As part of high-tech anthropology, developers visit users in their workplaces. They noticed that the workers had tropical scenes (of places no one had actually been to) posted around their desks. When developers asked why, county workers told them that with so many unpleasant interactions with customers daily, these scenes calmed them down. And with that in mind, they worked them into the software – to the absolute delight of the end users.
Does your product development process do that – help you produce software that doesn’t just fit users’ needs, but delights and truly helps them do their job better?

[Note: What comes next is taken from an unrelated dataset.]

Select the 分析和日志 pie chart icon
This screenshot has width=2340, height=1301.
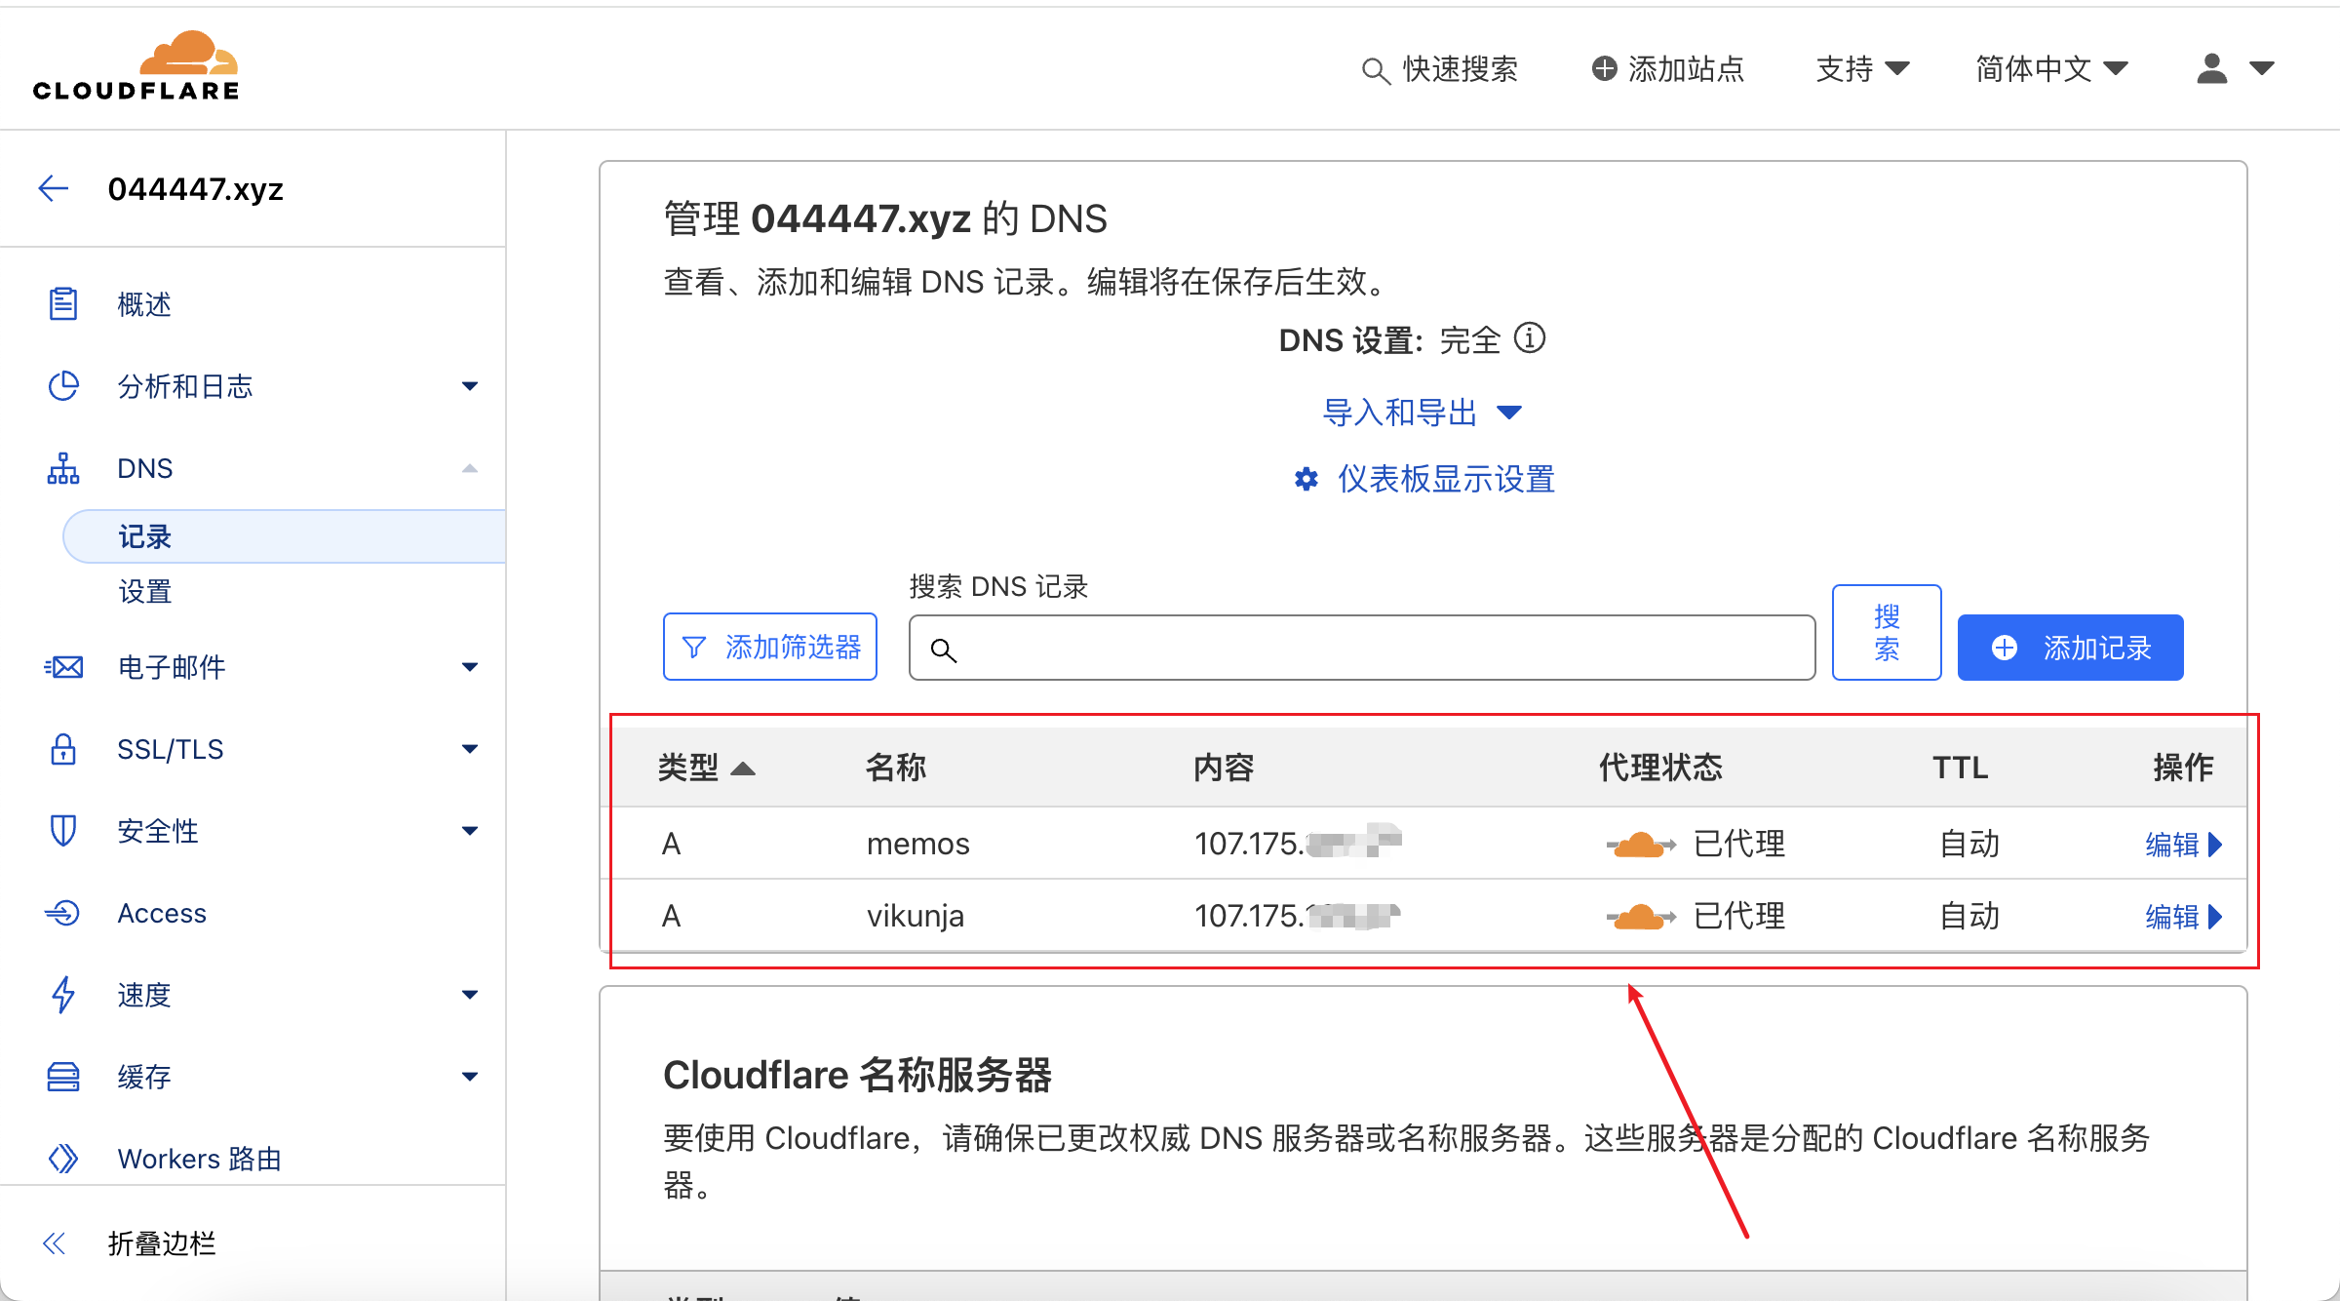point(62,386)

Menlo Innovations’ work points to the truly innovative products you can deliver if you place customers at the center of your product development process. Visiting your users in person and observing them in their “natural environment” is a very effective way to gather feedback to that end. But when you want to ensure that the feedback you collect scales to meet the needs of thousands of customers, technology can help. Software usage analytics can play in important role in helping to discover not only what customers say they want but also getting to the root of what they need.
Let’s look at how software usage analytics can help delight customers. With the ability to profile users to understand how they’re using the product, you can see if they are struggling with a feature. This insight helps create a feedback loop through which you can better understand positive and negative responses, pinpointing the customer behavior that led to the user experience issues or broken flow. This loop is key to continually fine-tuning your release, responding in meaningful ways with fixes that address user expectations. With analytics tools that feature in-app messaging, you can survey users within the application to gain clarity on the validity of the developed features, the usefulness of those features as implemented, as well as any missing elements that were not delivered as expected.
Let’s examine one aspect of the product development process – the one that perhaps you rely on for the most tangible evidence of customer satisfaction – the beta test. With faster development cycles, beta testing has become central to accelerating product development and release.
In turn, by integrating data and insight gained through your use of software usage analytics with a messaging framework, you can customize and automate messages to unique user profiles and actions – sending messages based on user profile, license status, time elapsed since installation, frequency of usage, configuration settings and more – to ensure that the messages users receive are relevant, impactful and drive value for your business.
These tools make your beta process more efficient by shortening the feedback loop and providing specific insights to inform the next revision with needed improvements.
One of the goals of Menlo Innovations is to eliminate the need for a technical manual, and even a help desk, altogether. By leveraging technology to augment a customer-obsessed product development process, I think we can aspire to this ideal.